Miyagi et al. present a quite unique case of double pituitary neuroendocrine tumors associated with persistent trigeminal artery (PTA) treated by endoscopic surgery. To the best of our knowledge, this is the first report in the literature. A 64-year-old woman was referred to our hospital for suspicion of acromegaly. Preoperative magnetic resonance imaging revealed two separate intrasellar masses with intrasellar vascular structure. Right cerebral angiography showed medial-type PTA. The patient underwent endoscopic transsphenoidal surgery and both tumors were resected completely. Postoperative immunohistopathologic examination revealed two histologic types of adenoma: the first tumor was positive for growth hormone (GH), while the second was considered nonfunctioning. Postoperatively, the patient's serum levels of GH and insulin-like growth factor-1 returned to normal.
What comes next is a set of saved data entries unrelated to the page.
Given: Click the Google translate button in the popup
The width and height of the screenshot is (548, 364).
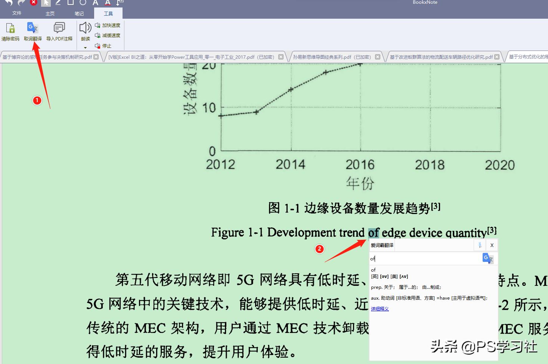Looking at the screenshot, I should point(487,258).
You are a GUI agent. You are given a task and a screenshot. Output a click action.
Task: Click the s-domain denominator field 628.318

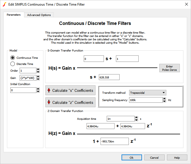[x=109, y=77]
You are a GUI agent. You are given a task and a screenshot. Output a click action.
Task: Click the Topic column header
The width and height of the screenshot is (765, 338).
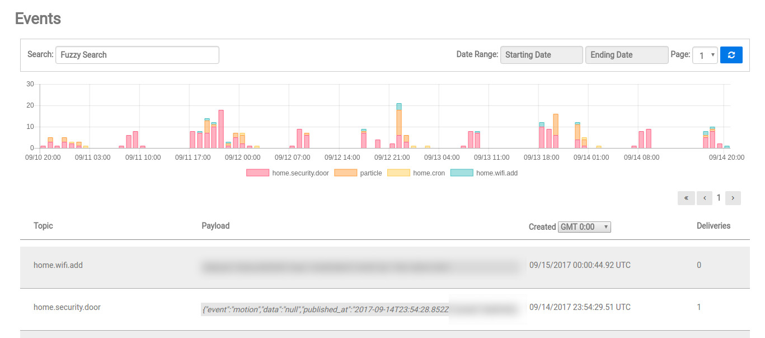pyautogui.click(x=43, y=226)
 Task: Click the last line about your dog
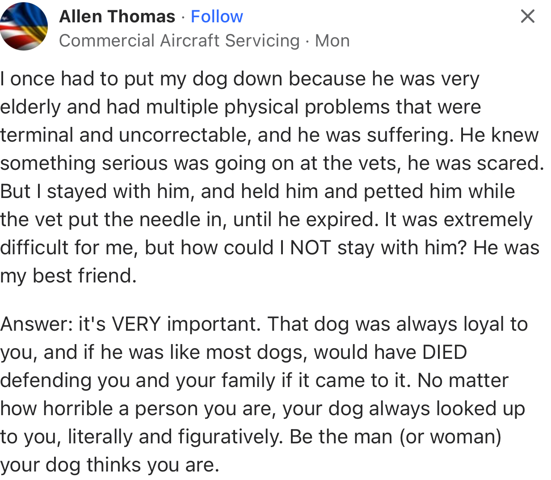pos(109,464)
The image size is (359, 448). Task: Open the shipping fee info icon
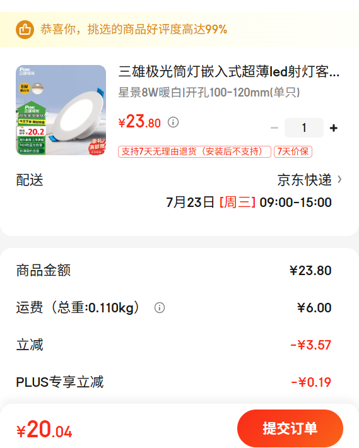160,308
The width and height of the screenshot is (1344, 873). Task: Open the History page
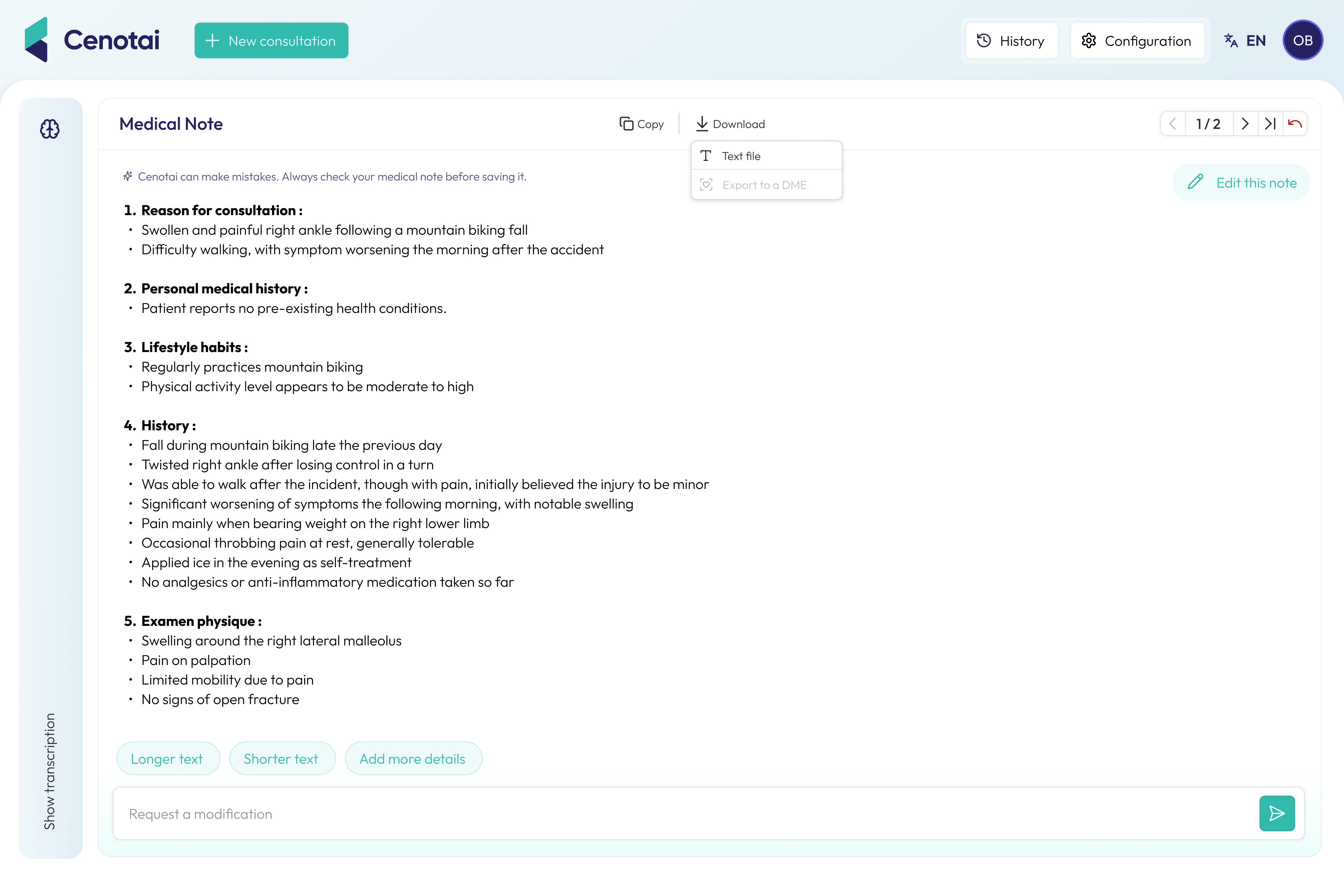(1011, 41)
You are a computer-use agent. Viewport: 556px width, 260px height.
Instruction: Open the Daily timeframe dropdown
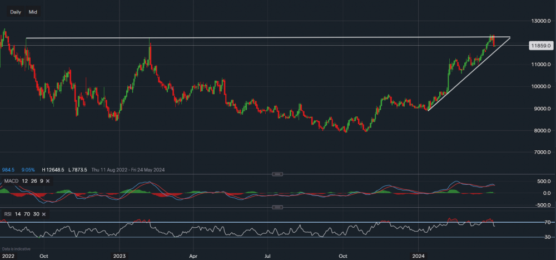(16, 11)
We observed an extremely rare case of double pituitary neuroendocrine tumors associated with PTA. Preoperative neuroimaging and modern endoscopic surgery are valuable to confirm diagnosis of double pituitary neuroendocrine tumors and identify anatomical localization of PTA 4).

1)
Ogando-Rivas E, Alalade AF, Boatey J, Schwartz TH. Double pituitary neuroendocrine tumors are most commonly associated with GH- and ACTH-secreting tumors: systematic review of the literature. Pituitary. 2017 Aug 1. doi: 10.1007/s11102-017-0826-6. [Epub ahead of print] Review. PubMed PMID: 28766078.
2)
Sano T, Horiguchi H, Xu B, Li C, Hino A, Sakaki M, Kannuki S, Yamada S. Double pituitary neuroendocrine tumors: six surgical cases. Pituitary. 1999 May;1(3-4):243-50. PubMed PMID: 11081204.
3)
Collazo-Gutiérrez N, de Jesús O, Villamil-Jarauta M, Alvarado M, González L, Ramírez M, Carlo-Chevere VJ. Double pituitary neuroendocrine tumors with Synchronous Somatotroph and Corticotroph Clinical Presentation of Acromegaly and Cushing's Disease. World Neurosurg. 2019 Sep 7;132:161-164. doi: 10.1016/j.wneu.2019.08.224. [Epub ahead of print] PubMed PMID: 31505284.
4)
Miyagi N, Doi R, Kuramoto T, Sakata K, Tahara S, Sugita Y, Morioka M. Double pituitary neuroendocrine tumors associated with persistent trigeminal artery: a rare case report and the review of literature. Neurosurg Rev. 2017 Oct 27. doi: 10.1007/s10143-017-0924-y. [Epub ahead of print] PubMed PMID: 29080054.